Interpretable High-order Knowledge Graph Neural Network for Predicting Synthetic Lethality in Human Cancers
Xuexin Chen, Ruichu Cai, Zhengting Huang, Zijian Li, Jie Zheng, Min Wu
TL;DR
This work addresses the challenge of predicting synthetic lethality while providing trustworthy and diverse explanations. It introduces DGIB4SL, a knowledge‑graph–driven GNN that replaces attention with a Diverse Graph Information Bottleneck (DGIB) objective, augmented by a Determinantal Point Process (DPP) constraint to encourage diverse core subgraphs for the same gene pair. A motif‑based encoder captures high‑order graph structures by aggregating 13 motif views with injective concatenation, yielding robust subgraph representations for prediction.
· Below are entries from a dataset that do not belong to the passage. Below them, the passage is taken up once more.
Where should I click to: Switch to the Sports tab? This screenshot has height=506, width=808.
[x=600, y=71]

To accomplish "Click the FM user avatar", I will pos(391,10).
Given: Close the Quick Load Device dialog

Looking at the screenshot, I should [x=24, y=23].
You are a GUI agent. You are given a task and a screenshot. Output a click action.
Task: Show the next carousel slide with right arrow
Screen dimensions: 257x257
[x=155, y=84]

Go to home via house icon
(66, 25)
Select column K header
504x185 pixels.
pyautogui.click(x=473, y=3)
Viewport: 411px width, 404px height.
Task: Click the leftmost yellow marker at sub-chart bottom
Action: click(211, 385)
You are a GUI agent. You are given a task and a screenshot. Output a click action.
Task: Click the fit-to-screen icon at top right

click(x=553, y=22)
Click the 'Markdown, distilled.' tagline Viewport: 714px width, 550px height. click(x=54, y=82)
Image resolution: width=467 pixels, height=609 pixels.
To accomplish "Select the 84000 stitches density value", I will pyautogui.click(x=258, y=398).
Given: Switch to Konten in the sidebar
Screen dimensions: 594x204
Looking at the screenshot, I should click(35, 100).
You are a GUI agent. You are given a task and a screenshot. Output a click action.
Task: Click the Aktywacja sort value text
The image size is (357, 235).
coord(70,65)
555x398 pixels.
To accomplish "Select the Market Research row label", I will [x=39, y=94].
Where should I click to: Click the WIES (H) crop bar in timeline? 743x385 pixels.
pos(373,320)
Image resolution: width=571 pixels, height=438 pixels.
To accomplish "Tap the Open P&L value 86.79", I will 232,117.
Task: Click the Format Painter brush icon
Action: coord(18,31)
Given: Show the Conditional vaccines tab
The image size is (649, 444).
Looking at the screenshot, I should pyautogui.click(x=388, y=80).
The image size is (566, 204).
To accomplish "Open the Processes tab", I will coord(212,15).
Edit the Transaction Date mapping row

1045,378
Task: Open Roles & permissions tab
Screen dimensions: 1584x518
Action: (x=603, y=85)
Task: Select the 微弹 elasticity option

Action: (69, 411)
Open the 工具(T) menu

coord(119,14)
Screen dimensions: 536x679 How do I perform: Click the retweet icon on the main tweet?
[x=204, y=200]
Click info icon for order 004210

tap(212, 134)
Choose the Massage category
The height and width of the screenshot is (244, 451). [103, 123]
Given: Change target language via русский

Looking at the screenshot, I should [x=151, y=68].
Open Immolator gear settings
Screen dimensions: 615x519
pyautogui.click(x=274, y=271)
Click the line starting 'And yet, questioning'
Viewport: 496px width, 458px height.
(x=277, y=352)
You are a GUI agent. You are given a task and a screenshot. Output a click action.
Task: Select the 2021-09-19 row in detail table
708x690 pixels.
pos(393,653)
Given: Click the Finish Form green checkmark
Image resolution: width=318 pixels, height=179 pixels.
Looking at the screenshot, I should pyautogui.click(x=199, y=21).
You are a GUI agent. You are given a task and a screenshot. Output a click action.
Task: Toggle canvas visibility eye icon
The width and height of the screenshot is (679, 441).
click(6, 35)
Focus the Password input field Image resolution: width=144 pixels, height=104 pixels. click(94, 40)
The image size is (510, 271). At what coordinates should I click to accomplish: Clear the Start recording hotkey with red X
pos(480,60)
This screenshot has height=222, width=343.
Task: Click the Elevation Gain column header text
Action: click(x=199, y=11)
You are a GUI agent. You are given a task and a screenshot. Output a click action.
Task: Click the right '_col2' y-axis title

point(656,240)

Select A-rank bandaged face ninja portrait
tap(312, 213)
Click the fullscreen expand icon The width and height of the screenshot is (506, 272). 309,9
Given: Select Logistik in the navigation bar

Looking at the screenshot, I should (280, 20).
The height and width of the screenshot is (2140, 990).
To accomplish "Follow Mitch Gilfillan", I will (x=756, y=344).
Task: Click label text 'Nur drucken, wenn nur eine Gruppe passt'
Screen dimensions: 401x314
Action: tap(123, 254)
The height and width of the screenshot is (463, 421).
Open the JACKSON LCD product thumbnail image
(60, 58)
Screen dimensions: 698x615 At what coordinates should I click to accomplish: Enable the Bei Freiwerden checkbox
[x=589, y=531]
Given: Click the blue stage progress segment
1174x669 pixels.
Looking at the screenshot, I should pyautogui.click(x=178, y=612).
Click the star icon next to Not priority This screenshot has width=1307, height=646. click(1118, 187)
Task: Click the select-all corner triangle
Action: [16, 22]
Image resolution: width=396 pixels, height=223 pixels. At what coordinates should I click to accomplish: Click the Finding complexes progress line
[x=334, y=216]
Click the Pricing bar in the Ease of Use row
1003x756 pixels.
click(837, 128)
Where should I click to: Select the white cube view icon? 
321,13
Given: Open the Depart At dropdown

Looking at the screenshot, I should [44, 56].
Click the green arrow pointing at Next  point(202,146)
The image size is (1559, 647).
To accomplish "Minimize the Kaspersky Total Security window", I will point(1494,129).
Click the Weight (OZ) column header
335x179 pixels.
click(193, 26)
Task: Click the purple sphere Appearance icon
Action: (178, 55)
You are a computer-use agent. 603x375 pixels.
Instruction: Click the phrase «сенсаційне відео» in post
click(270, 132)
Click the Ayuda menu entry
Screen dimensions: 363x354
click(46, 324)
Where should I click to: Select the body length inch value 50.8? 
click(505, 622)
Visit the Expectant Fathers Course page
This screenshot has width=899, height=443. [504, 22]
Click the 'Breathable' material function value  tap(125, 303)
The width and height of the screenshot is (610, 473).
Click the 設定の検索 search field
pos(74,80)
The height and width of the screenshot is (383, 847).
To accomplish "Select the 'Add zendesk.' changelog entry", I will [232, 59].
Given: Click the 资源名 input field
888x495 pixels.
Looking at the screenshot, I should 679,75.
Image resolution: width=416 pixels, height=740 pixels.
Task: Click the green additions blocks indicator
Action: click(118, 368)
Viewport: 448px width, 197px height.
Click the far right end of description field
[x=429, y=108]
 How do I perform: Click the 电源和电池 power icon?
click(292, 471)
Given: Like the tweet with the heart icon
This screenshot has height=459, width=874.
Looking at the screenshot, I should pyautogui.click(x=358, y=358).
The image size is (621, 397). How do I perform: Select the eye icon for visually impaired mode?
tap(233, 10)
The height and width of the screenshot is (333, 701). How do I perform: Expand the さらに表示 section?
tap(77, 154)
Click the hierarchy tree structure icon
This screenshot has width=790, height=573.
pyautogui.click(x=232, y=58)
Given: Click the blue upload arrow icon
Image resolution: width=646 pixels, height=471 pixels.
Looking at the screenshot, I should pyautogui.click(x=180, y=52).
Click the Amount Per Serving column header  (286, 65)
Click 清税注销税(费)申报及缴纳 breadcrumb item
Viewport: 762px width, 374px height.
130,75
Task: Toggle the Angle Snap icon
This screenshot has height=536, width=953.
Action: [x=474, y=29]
Empirically, DGIB4SL achieves state‑of‑the‑art SL prediction performance on SynLethKG/SynLethDB and delivers multiple informative explanations that reveal diverse biological mechanisms; ablations confirm the importance of motifs and diversity constraints, while stability analyses show reduced variability compared to attention‑based baselines.
Abstract
Synthetic lethality (SL) is a promising gene interaction for cancer therapy. Recent SL prediction methods integrate knowledge graphs (KGs) into graph neural networks (GNNs) and employ attention mechanisms to extract local subgraphs as explanations for target gene pairs. However, attention mechanisms often lack fidelity, typically generate a single explanation per gene pair, and fail to ensure trustworthy high-order structures in their explanations. To overcome these limitations, we propose Diverse Graph Information Bottleneck for Synthetic Lethality (DGIB4SL), a KG-based GNN that generates multiple faithful explanations for the same gene pair and effectively encodes high-order structures. Specifically, we introduce a novel DGIB objective, integrating a Determinant Point Process (DPP) constraint into the standard IB objective, and employ 13 motif-based adjacency matrices to capture high-order structures in gene representations. Experimental results show that DGIB4SL outperforms state-of-the-art baselines and provides multiple explanations for SL prediction, revealing diverse biological mechanisms underlying SL inference.